Q3. How can the framework be optimized for deployment in resource-constrained environments
It is noteworthy that we utilize parameter-efficient fine-tuning (PEFT) techniques to adapt CLIP on downstream datasets, which is both effective and efficient compared to fully fine-tuning, as PEFT is more robust to label noise and requires optimizing much fewer parameters. Even in extremely resource-constrained environments, the proposed framework can still be adjusted in the following ways:
- Learning transferable detector on smaller datasets. In the first stage of DeFT, we can learn a noisy label detector on a small dataset and then transfer it to a larger one for sample selection. For example, the detector trained on Tiny-ImageNet can be used to detect noise in the overlapping classes of the ImageNet dataset.
- Adapting model with smaller backbones. In the second stage of DeFT, the filtered data can be used with various visual backbones, as shown in Table 4 of the paper. Therefore, we can utilize a smaller model and still achieve good performance with the filtered clean data.
[1] Abdelfattah R, Guo Q, Li X, Wang X, Wang S. Cdul: Clip-driven unsupervised learning for multi-label image classification. ICCV 2023.
[2] Shi J, Wei T, Zhou Z, Han X, Shao J, Li Y. Long-Tail Learning with Foundation Model: Heavy Fine-Tuning Hurts. ICML 2024.
[3] Ming Y, Cai Z, Gu J, Sun Y, Li W, Li Y. Delving into out-of-distribution detection with vision-language representations. NeurIPS 2022.
[4] Radford A, Kim J, Hallacy C, et al. Learning transferable visual models from natural language supervision. ICML 2021
[5] Menon A, Jayasumana S, Rawat A, Jain H, Veit A, Kumar S. Long-tail learning via logit adjustment. ICLR2021.
Dear Reviewer g1PL,
We appreciate your thorough evaluation and helpful suggestions and comments. In our response, we have provided point-by-point responses to your specific comments. We hope our response addresses all the concerns raised in your review.
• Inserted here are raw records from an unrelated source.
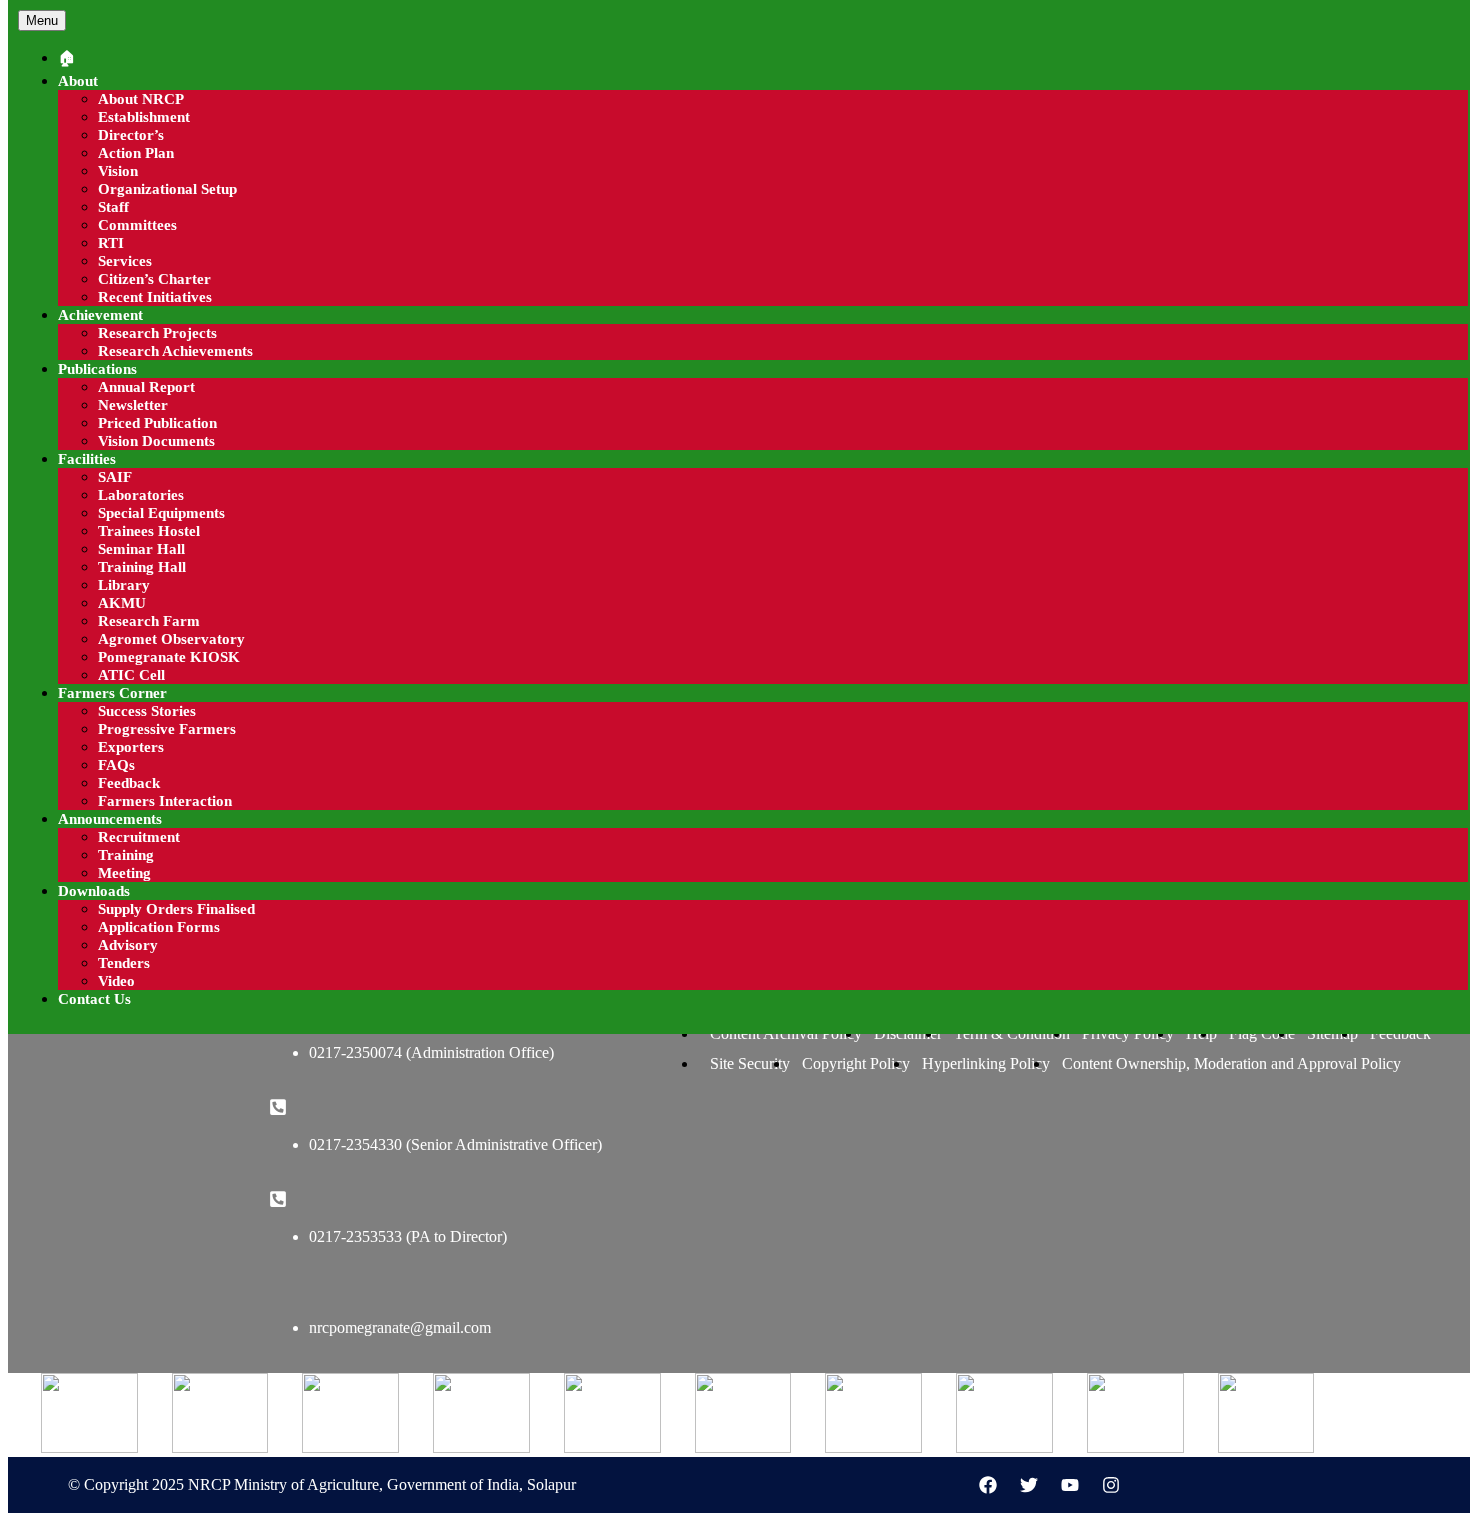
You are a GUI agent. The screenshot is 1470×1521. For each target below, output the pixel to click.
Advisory (128, 945)
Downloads (94, 891)
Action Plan (136, 153)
Since the author-reviewer discussion ends soon, we are happy to hear your thoughts if you need additional clarifications from the authors. Thank you very much.
Best
The paper introduces DeFT, a Denoising Fine-Tuning framework that effectively adapts vision-language models to handle noisy labeled data. The key innovation of this work lies in the use of positive and negative textual prompts to enhance the alignment of visual and textual features, which helps in detecting and mitigating the impact of noisy labels. DeFT's versatility in being applicable to various pre-trained models, along with its parameter-efficient approach, is well-supported by strong experimental results on both synthetic and real-world noisy datasets. All reviewers agree that the paper provides significant contributions and is ready for publication. The AC agrees with this assessment.